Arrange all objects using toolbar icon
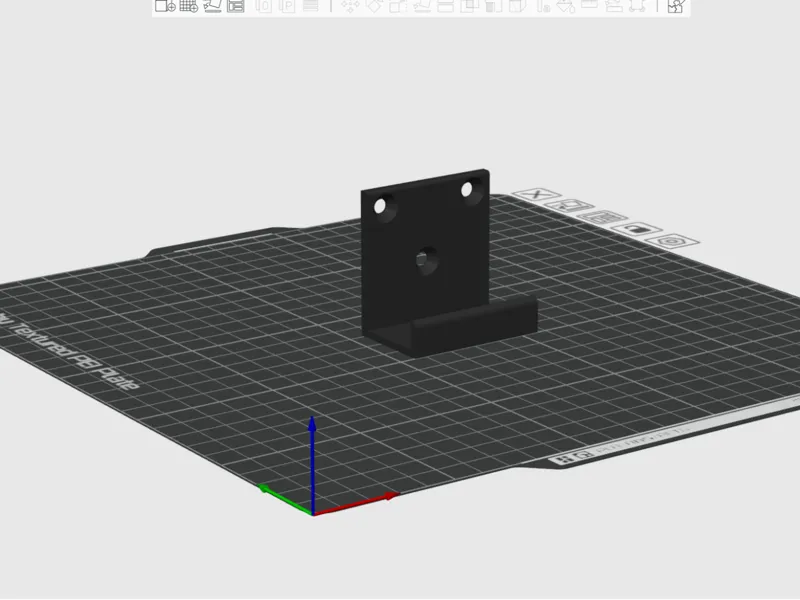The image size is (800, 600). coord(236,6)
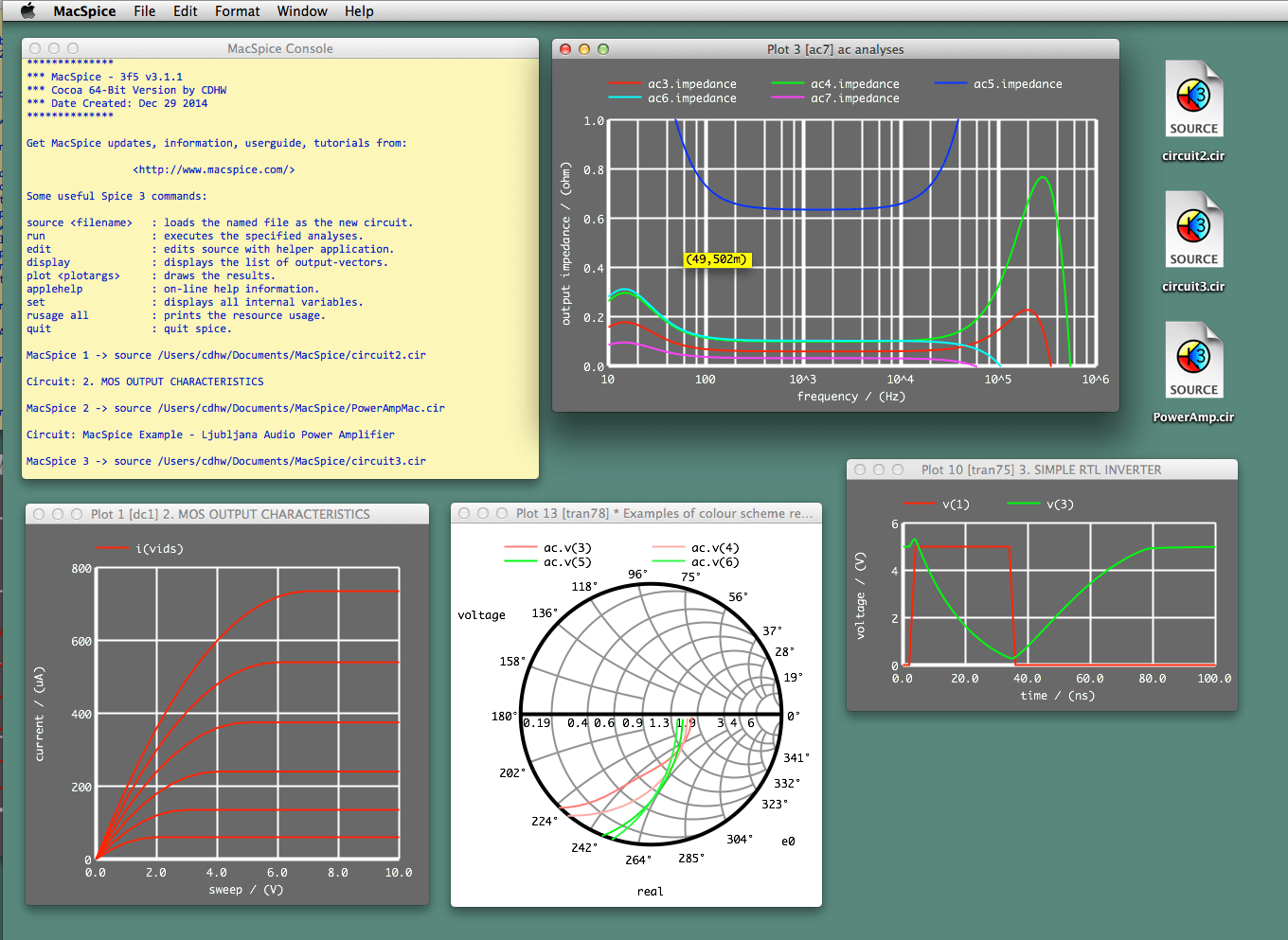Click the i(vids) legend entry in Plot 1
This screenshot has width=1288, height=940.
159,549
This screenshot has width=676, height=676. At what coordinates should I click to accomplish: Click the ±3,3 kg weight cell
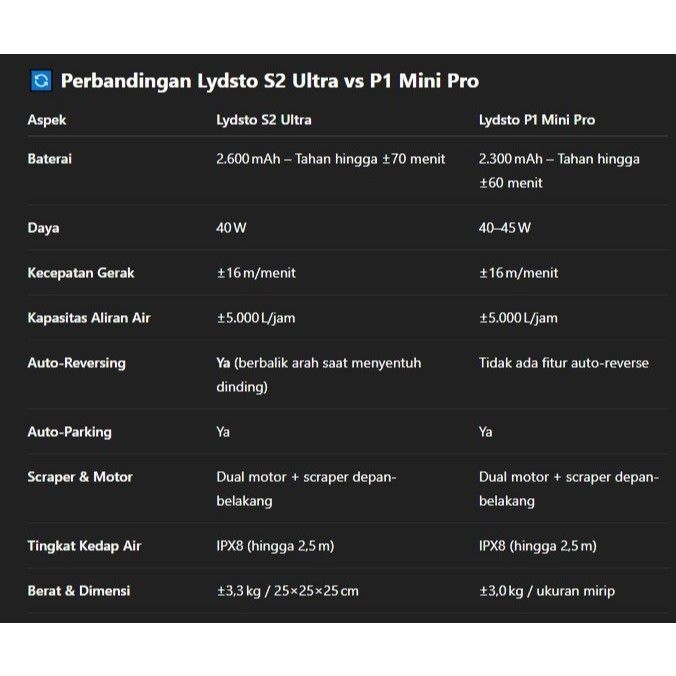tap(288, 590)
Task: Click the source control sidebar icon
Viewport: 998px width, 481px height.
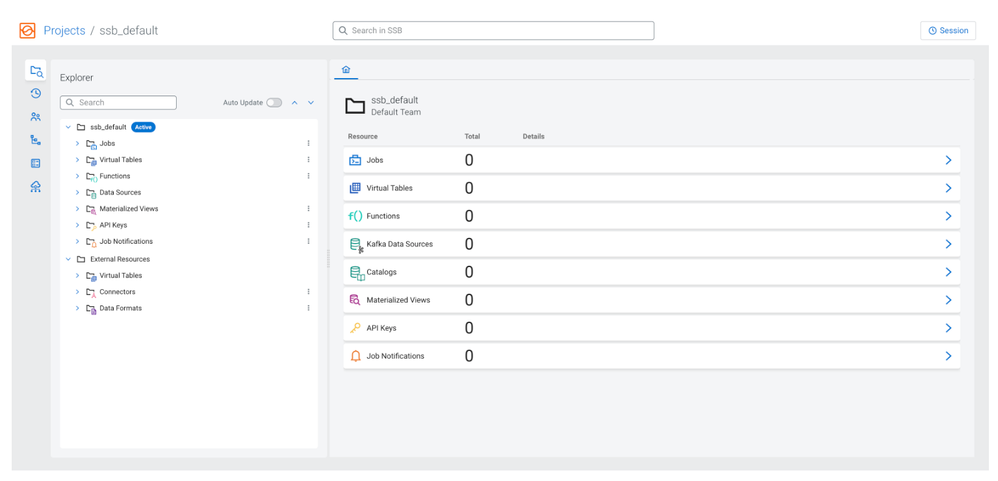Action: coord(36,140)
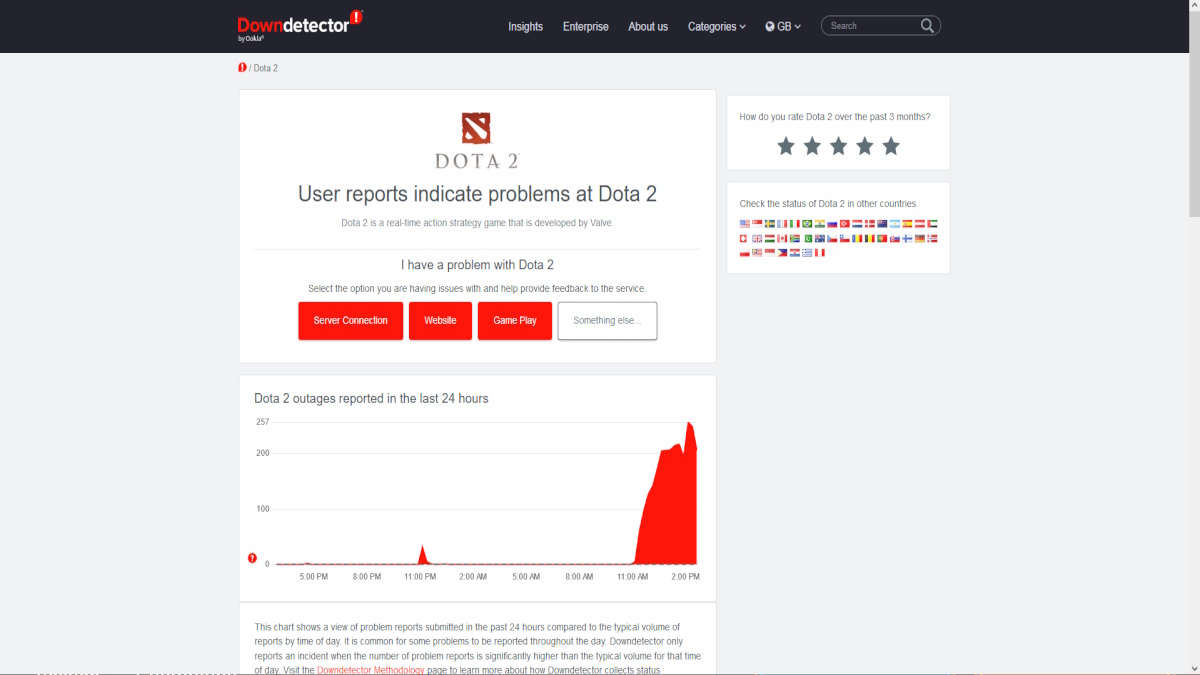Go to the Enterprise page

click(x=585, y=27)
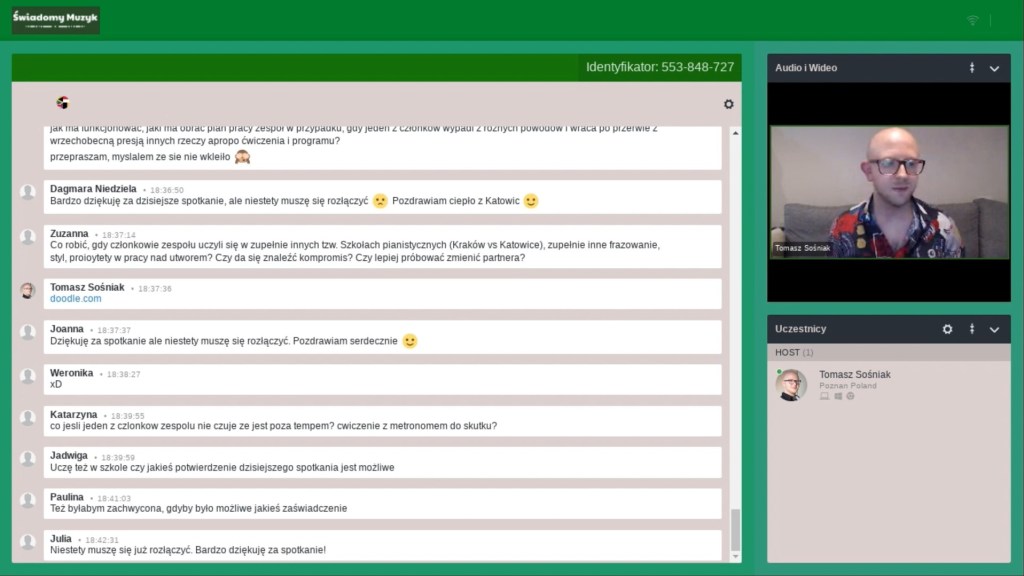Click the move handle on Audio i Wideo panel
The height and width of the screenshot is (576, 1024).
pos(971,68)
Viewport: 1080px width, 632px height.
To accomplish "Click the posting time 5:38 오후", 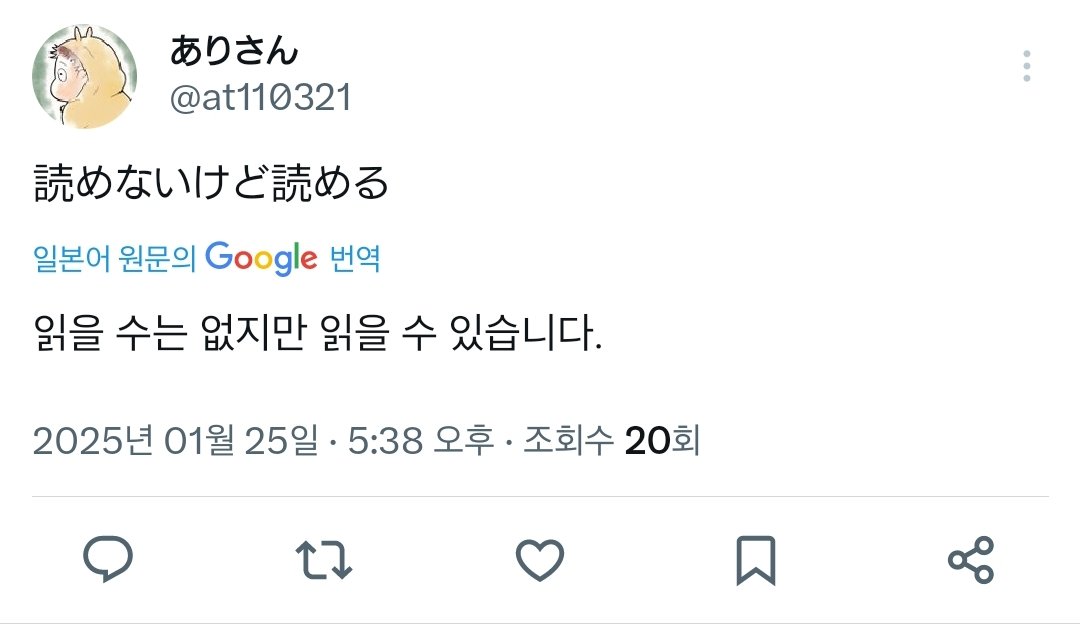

[Stated task] Copy the whole listing above word for word, leaving out the pictures.

[Problem solution]
Arrange all objects using toolbar icon
The image size is (800, 600). coord(236,6)
Click the i(vids) legend entry in Plot 1
This screenshot has width=1288, height=940.
159,549
This screenshot has width=676, height=676. At what coordinates should I click to accomplish: Click the ±3,3 kg weight cell
tap(288, 590)
Task: Click the source control sidebar icon
Viewport: 998px width, 481px height.
Action: coord(36,140)
Go to the Enterprise page

click(x=585, y=27)
Click the move handle on Audio i Wideo panel
The height and width of the screenshot is (576, 1024).
pos(971,68)
Viewport: 1080px width, 632px height.
To accomplish "Click the posting time 5:38 오후", 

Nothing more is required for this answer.